QUESTÕES DE ESTUDO:
**1.** Devolva, sem alterações, o trecho do texto sobre vírus respiratórios e metástases que começa em "Depois de estas" e continua até "cancro da mama).".
**2.** Segundo o texto sobre vírus respiratórios e metástases, que proteína impulsiona o despertar das células cancerígenas disseminadas e adormecidas?

TEXTO DE ORIGEM:
Os vírus respiratórios, como o da gripe ou SARS-CoV-2, podem ativar células cancerígenas da mama adormecidas que se espalharam para os pulmões, segundo um estudo em ratos, sobre a relação entre doenças infecciosas e metástases.

Os detalhes foram publicados na revista científica Nature, num artigo liderado por cientistas dos Estados Unidos da América (EUA), do Reino Unido e dos Países Baixos, que também recolheram dados em humanos para corroborar as conclusões.

"As nossas descobertas indicam que as pessoas com um historial de cancro podem precaver-se contra os vírus respiratórios, como vacinar-se sempre que possível", salientou codiretor do estudo Julio Aguirre-Ghiso.

O cancro da mama é o cancro mais diagnosticado em mulheres. Após uma remissão inicial, as células cancerígenas podem permanecer adormecidas durante anos antes que a metástase (nos pulmões ou noutros órgãos) provoque uma reincidência.

Segundo uma nota da revista, as infeções respiratórias virais, como o SARS-CoV-2 (que provoca a covid-19), estão associadas a inflamação, que pode desencadear processos que podem influenciar a metástase.

O aumento das taxas de mortalidade por cancro nos primeiros dois anos da pandemia, reportado em alguns estudos, levou o investigador James DeGregori e a sua equipa do Centro de Cancro da Universidade do Colorado, nos EUA, a estudar os efeitos das infeções pelo vírus da gripe e pelo SARS-CoV-2 em ratos.

Para isso, os cientistas expuseram os ratos aos vírus. Em ambos os casos, as infeções respiratórias desencadearam o despertar de células cancerígenas adormecidas disseminadas nos pulmões, levando a uma expansão maciça de células metastáticas em poucos dias após a infeção e ao aparecimento de lesões metastáticas em duas semanas.

"As células cancerígenas inativas são como as brasas deixadas numa fogueira abandonada, e os vírus respiratórios são como um vento forte a reacender as chamas", resumiu DeGregori, num comunicado do Campus Médico Anschutz da Universidade do Colorado.

As análises moleculares revelaram que o despertar de células cancerígenas disseminadas e adormecidas é impulsionado pela interleucina-6 (IL-6), uma proteína libertada pelas células imunitárias em resposta a infeções ou lesões.

"A identificação da IL-6 como um mediador-chave no despertar destas células do seu estado dormente sugere que o uso de inibidores da IL-6 ou outras imunoterapias dirigidas poderá prevenir ou reduzir o ressurgimento de metástases após uma infeção viral", indicou Julio Aguirre-Ghiso.

Depois de estas descobertas, a equipa analisou duas grandes bases de dados e encontrou suporte para a sua hipótese de que as infeções respiratórias em doentes com cancro em remissão estão ligadas à metástase do cancro.

Analisaram dados do UK Biobank (4.837 participantes, todos os tipos de cancro) e do Flatiron Health, dos EUA (quase 37.000 doentes com cancro da mama).

A equipa observou uma associação entre a infeção por SARS-CoV-2 e o risco de morte no grupo do UK Biobank.

Os doentes que testaram positivo ao SARS-CoV-2, em comparação com aqueles que não, apresentaram um aumento de duas vezes nas mortes relacionadas com o cancro.

Já no grupo Flatiron Health a infeção por SARS-CoV-2 foi associada a um risco mais de 40% superior de doença metastática pulmonar.

No global, os resultados revelam como as infeções por vírus respiratórios podem aumentar o risco de reincidência do cancro e realçam a necessidade de estratégias para lidar com o aumento do risco de progressão metastática associado aos mesmos, concluem os autores.

DADOS EXTRAÍDOS:
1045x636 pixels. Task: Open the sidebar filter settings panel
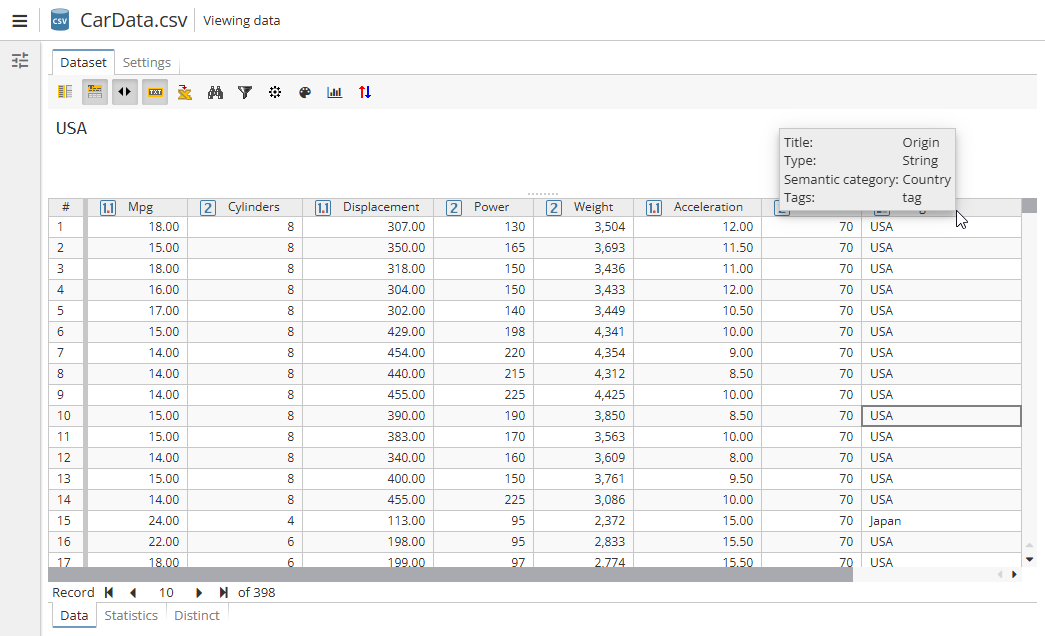pyautogui.click(x=20, y=60)
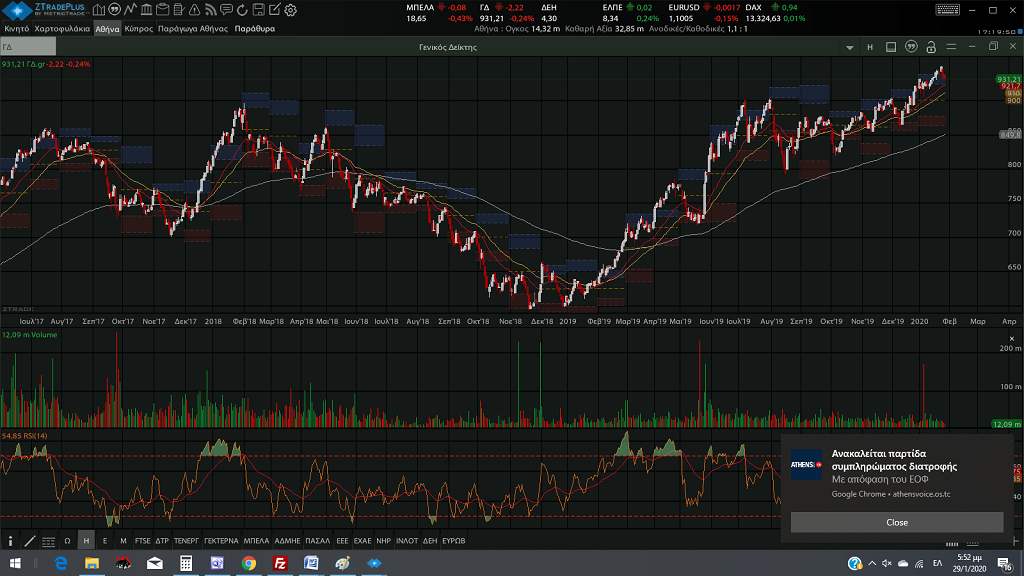Toggle the chart lock icon
The height and width of the screenshot is (576, 1024).
click(931, 47)
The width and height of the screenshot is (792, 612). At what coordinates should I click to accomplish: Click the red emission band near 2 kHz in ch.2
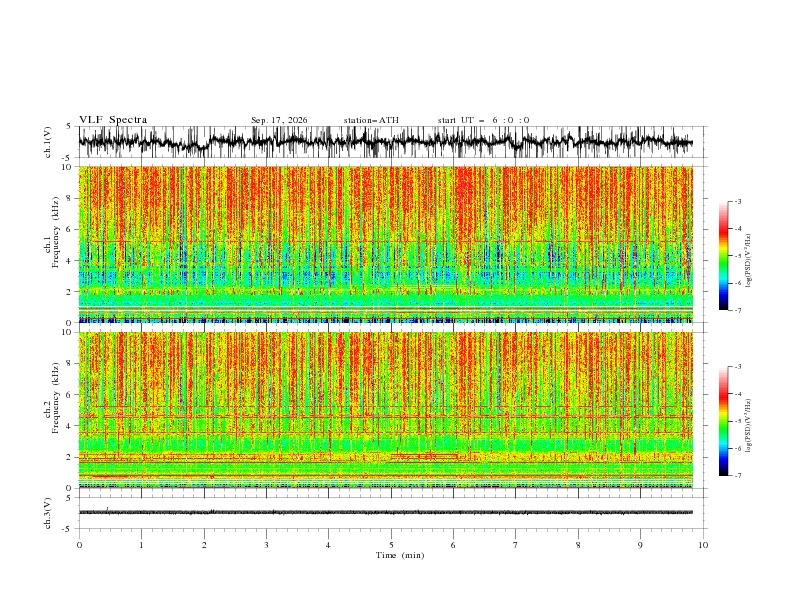coord(423,456)
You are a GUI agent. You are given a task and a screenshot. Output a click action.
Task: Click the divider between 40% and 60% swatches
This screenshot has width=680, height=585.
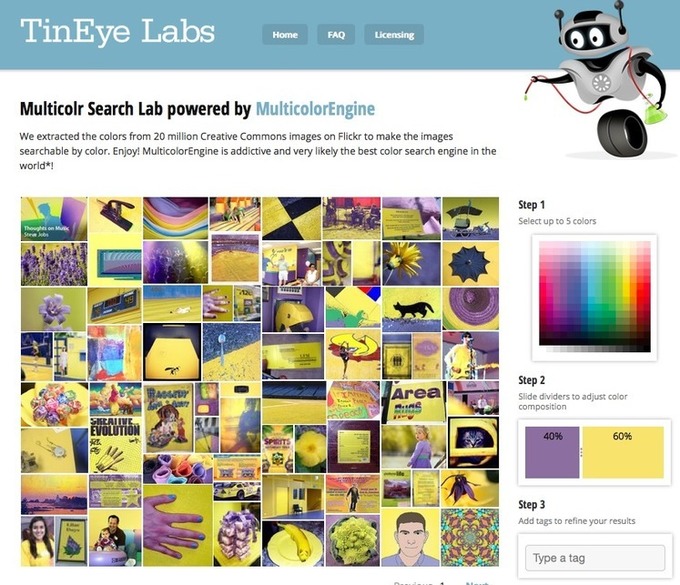coord(581,452)
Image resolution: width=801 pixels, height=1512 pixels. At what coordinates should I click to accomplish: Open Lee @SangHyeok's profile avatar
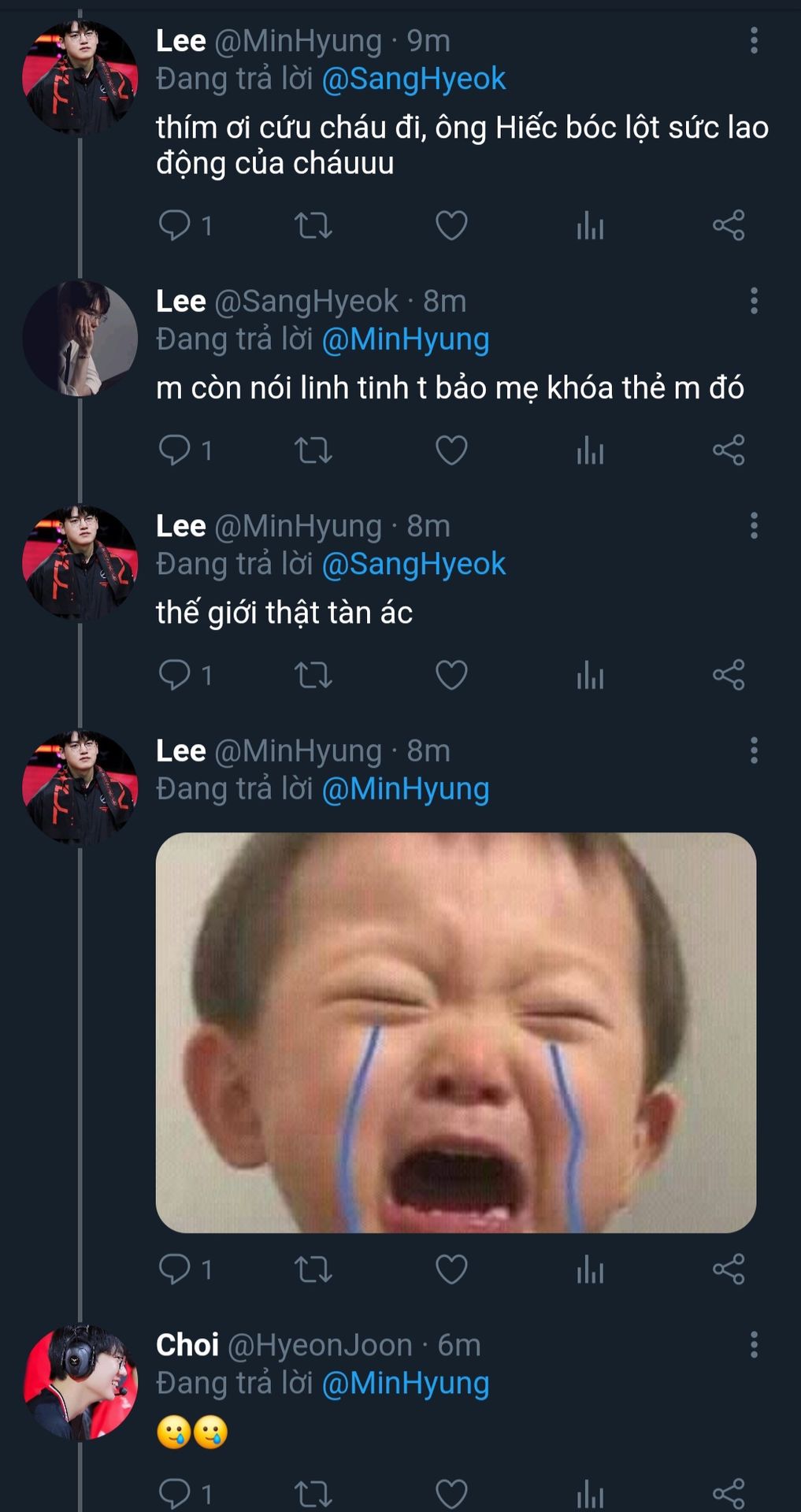tap(80, 338)
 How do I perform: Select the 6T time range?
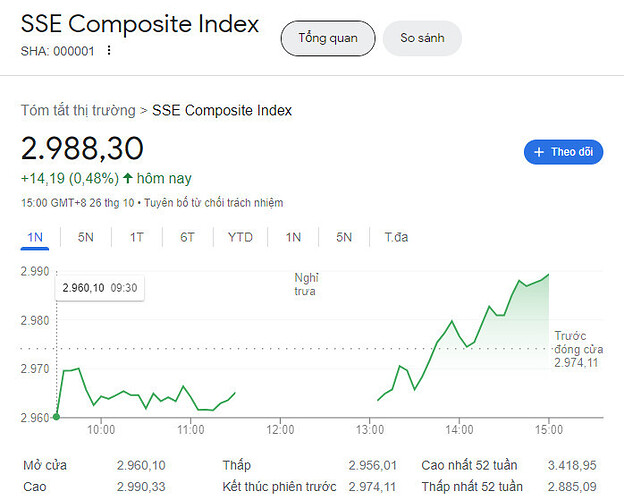coord(187,237)
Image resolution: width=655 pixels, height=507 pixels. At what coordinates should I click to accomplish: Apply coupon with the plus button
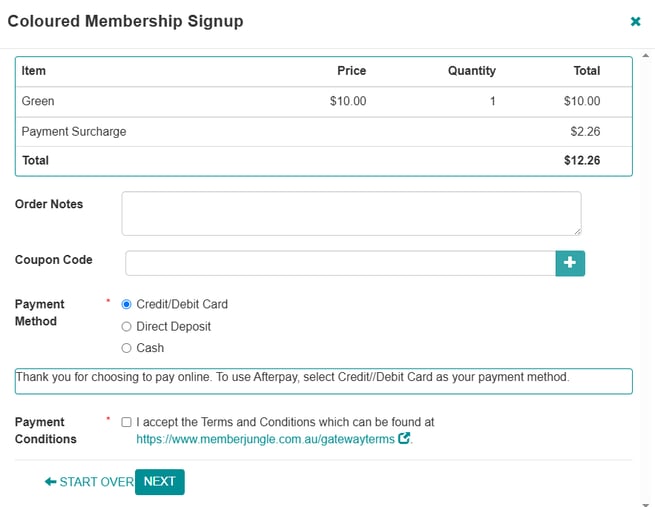(570, 263)
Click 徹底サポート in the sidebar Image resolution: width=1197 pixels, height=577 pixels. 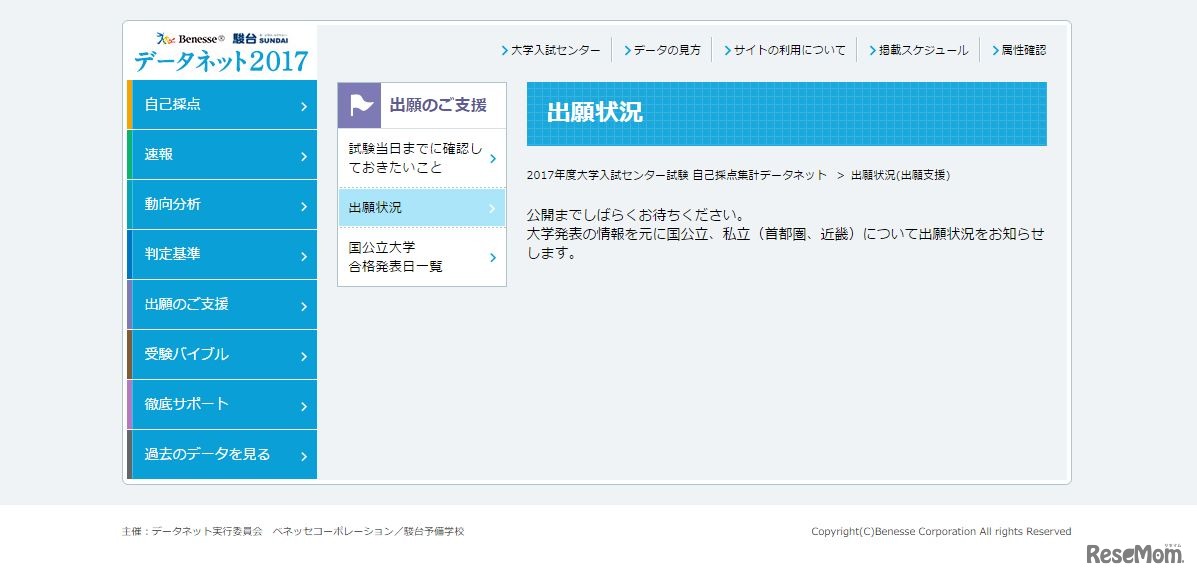coord(223,405)
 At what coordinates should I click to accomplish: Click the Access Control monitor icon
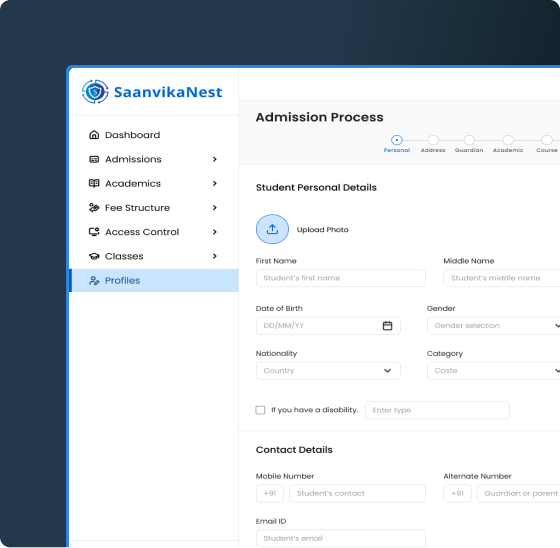94,232
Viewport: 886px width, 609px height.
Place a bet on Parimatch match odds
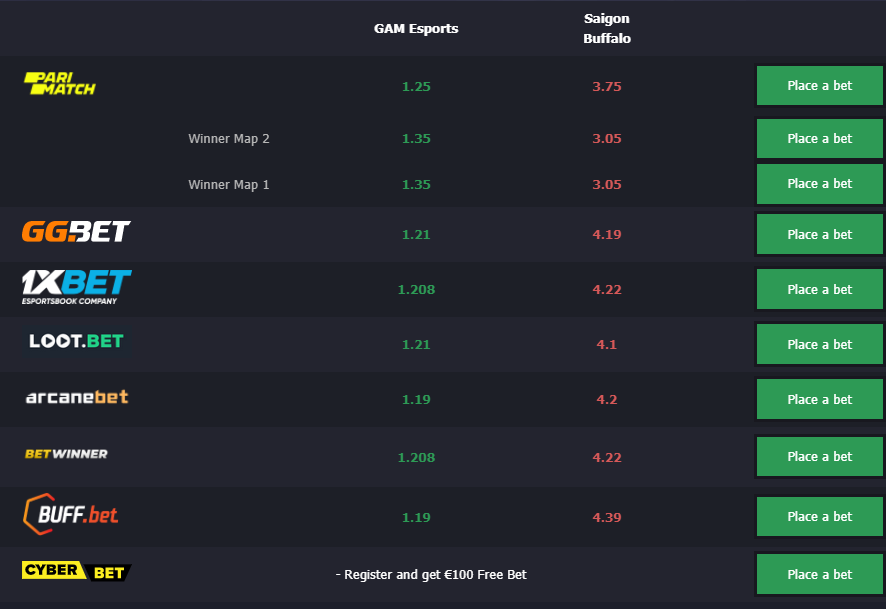point(819,85)
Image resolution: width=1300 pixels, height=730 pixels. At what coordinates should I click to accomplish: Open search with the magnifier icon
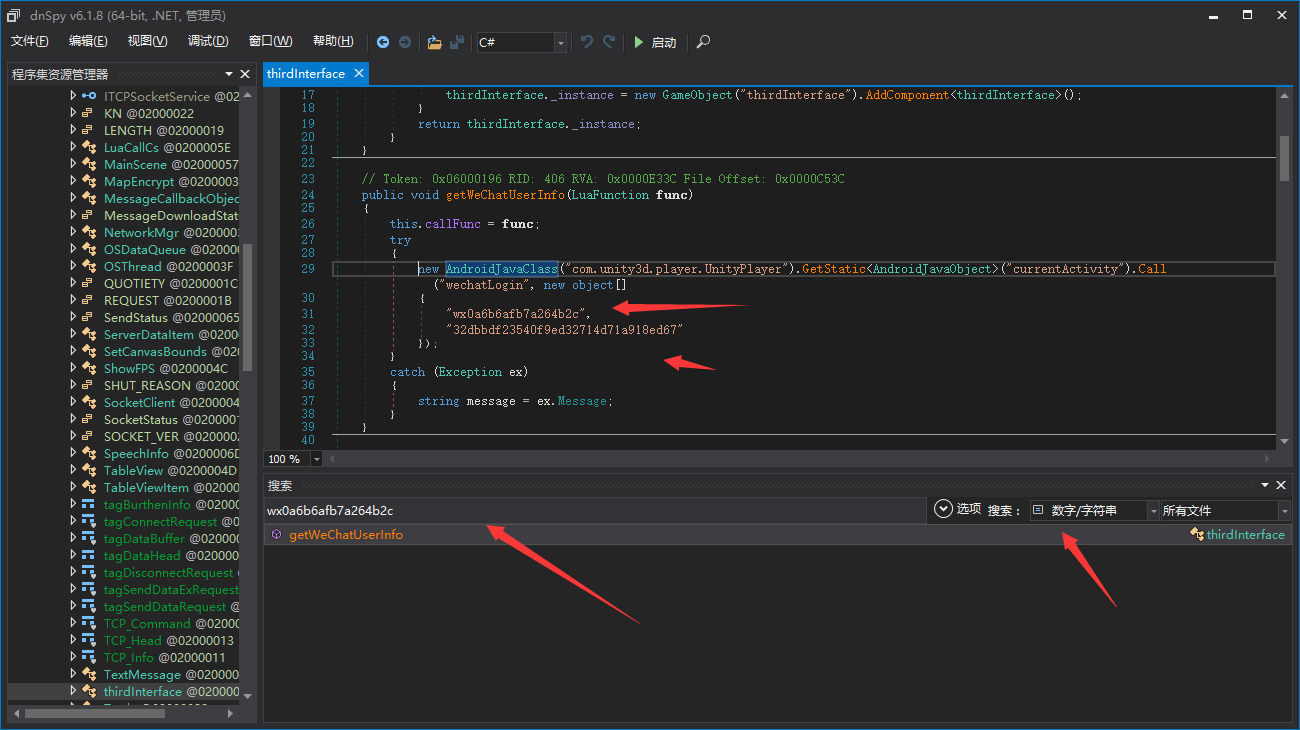[x=704, y=42]
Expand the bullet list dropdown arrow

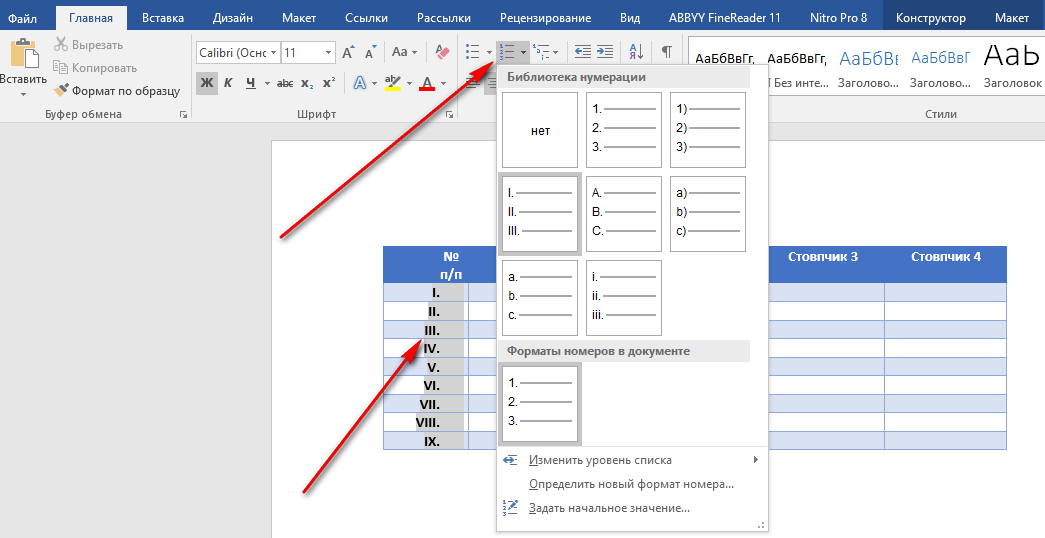[489, 52]
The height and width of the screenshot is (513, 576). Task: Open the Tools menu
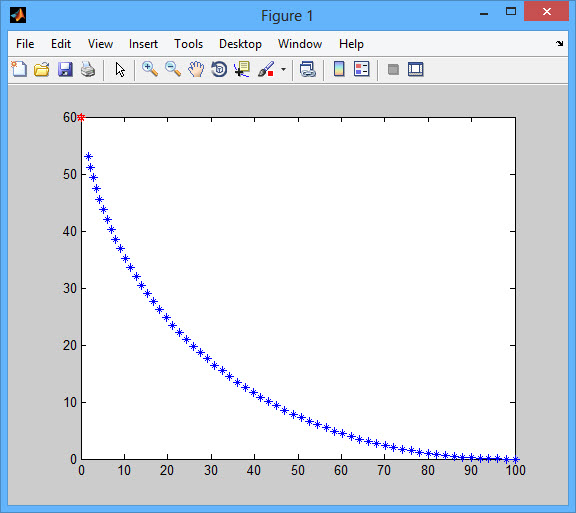click(188, 44)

RESPOSTAS POR ITEM:
**1.**
Depois de estas descobertas, a equipa analisou duas grandes bases de dados e encontrou suporte para a sua hipótese de que as infeções respiratórias em doentes com cancro em remissão estão ligadas à metástase do cancro.

Analisaram dados do UK Biobank (4.837 participantes, todos os tipos de cancro) e do Flatiron Health, dos EUA (quase 37.000 doentes com cancro da mama).

**2.** A interleucina-6 (IL-6).